Researchers at MIT have developed an AI model that can solve problems used in university-level mathematics courses. The system uses the OpenAI Codex engine to generate programs that output the problem solution, including graphs and plots, achieving an accuracy of 81% on the MATH benchmark dataset as well as on real problems from MIT courses.
The team described their work in a paper published in the Proceedings of the National Academy of Sciences (PNAS). The researchers found that for approximately 70% of problems, simply adding prompts to the problem description then feeding the combined text into Codex would generate a program that produced the correct answer. A "few-shot" learning scheme where similar problems were fed to the model for context could solve an additional 10% of problems. The model is also able to generate mathematics problems which human evaluators judged to be on-par with problems created by humans. According to the MIT team:
The success of this work confirms that programs serve as a good representation and computation environment for solving math problems. Since our approach requires no additional training, it is easily scalable. This work addresses significant pedagogical challenges, bringing substantial benefits to higher education like curriculum design and analysis tools and automatic content generation.
Large pre-trained language models such as GPT-3 and Google's PaLM have shown some "zero-shot" capabilities in mathematics, particularly around arithmetic and question-answering. Until recently, however, according to Berkeley's Dan Hendrycks, these models usually achieve only about a 5% accuracy on problem-solving benchmarks. Earlier this year, InfoQ covered Google's Minerva, which uses a mathematics-specific dataset to fine-tune a generic PaLM language model. Minerva can generate answers that include text as well as LaTeX markup for equations, and achieved an average score of 50.3% on the MATH benchmark.

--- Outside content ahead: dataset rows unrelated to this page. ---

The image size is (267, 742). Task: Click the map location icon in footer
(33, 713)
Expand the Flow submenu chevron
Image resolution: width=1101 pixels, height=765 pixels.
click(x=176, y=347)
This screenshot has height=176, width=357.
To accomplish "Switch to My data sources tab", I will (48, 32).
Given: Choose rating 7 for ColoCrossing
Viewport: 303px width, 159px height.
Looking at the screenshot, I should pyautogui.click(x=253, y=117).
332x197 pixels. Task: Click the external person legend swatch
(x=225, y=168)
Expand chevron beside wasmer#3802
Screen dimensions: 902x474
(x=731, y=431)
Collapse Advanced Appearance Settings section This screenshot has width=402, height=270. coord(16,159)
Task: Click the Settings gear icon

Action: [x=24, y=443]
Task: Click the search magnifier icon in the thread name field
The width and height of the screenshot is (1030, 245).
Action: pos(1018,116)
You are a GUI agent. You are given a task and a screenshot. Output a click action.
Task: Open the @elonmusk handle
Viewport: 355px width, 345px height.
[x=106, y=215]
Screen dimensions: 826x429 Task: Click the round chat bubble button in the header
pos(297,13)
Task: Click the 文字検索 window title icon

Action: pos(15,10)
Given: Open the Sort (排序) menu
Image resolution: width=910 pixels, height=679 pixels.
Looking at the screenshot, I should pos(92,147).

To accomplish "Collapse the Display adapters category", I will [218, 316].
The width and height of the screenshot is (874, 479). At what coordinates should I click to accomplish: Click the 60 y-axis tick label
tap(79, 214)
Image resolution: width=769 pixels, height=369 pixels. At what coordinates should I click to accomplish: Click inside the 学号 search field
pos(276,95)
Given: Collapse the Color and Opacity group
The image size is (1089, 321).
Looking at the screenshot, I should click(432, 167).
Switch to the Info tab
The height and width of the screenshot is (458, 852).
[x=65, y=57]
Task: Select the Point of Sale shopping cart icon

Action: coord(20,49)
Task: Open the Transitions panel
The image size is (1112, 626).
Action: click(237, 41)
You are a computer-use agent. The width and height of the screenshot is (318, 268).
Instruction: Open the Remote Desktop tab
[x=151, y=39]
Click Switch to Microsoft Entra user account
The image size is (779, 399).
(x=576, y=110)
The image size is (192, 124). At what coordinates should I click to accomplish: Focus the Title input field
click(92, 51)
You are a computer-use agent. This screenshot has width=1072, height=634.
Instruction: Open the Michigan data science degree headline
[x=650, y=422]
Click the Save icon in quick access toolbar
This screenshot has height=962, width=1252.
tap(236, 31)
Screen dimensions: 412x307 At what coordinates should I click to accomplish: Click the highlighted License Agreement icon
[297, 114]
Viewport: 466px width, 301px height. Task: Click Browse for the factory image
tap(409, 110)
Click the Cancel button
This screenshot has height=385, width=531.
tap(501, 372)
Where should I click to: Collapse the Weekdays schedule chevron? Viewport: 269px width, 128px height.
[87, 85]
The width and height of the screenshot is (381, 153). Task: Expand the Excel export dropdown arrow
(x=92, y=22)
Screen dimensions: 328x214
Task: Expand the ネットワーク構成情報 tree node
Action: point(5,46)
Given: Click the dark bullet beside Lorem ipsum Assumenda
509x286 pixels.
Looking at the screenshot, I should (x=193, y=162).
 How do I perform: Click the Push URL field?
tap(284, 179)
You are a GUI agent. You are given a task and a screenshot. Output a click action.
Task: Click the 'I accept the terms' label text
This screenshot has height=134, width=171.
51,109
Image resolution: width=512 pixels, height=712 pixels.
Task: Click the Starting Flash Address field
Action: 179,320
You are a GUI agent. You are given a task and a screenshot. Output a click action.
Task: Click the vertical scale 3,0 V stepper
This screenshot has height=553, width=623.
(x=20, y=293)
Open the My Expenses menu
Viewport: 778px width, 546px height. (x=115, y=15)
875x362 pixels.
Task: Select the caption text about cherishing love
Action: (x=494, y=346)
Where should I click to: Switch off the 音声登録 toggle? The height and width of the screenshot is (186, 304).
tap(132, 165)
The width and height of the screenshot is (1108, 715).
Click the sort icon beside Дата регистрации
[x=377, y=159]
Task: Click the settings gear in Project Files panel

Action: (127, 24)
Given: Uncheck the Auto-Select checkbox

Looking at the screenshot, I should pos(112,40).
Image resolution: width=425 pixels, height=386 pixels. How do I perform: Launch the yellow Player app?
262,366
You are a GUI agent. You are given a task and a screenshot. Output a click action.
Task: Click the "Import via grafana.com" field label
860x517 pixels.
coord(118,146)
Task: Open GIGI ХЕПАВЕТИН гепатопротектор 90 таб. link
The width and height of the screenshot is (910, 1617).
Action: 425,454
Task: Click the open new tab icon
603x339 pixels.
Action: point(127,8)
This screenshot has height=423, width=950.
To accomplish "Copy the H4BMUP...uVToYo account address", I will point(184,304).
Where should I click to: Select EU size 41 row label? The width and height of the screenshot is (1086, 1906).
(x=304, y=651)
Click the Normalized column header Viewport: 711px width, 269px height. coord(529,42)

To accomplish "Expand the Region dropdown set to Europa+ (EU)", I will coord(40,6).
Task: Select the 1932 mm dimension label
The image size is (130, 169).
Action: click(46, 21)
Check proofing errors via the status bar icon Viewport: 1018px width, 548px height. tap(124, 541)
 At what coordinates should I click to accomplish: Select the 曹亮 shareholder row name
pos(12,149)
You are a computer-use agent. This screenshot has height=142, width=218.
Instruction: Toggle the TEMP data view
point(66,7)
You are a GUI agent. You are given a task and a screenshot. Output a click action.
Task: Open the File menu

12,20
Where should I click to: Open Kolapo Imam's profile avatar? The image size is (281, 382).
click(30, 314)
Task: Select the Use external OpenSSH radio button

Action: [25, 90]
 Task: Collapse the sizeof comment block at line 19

Instead of using a language model to directly generate a solution, the MIT researchers chose to use OpenAI's Codex model to generate computer programs which can output a solution, which can include numeric values, equations, and even graphs. For most problems, simply pre-pending the string "write a program" and placing the problem text within Pythonic triple-quotes is sufficient to prompt Codex to generate the correct program.
For cases where simple prompting does not work, the researchers developed a few-shot learning workflow. First, an embedding is calculated for all problems in the dataset. Then, of the solved problems, the top five most similar to the unsolved one are used, along with their solution code, as example inputs to the model. This method can bring the overall accuracy to 81%.
The model can also generate new problem questions. Several questions from the dataset are concatenated as a numbered list, which is used as a prompt to Codex, which responds with a generated question as the next item in the list. To evaluate the quality of the generated problems, the researchers surveyed students who had taken the relevant mathematics courses at MIT. The students ranked the generated problems as "similar in difficulty" to human-created ones, although they ranked the human-created problems as "slightly more appropriate" for the MIT courses.
The MIT code as well as a dataset of problems and resulting answers are available on GitHub.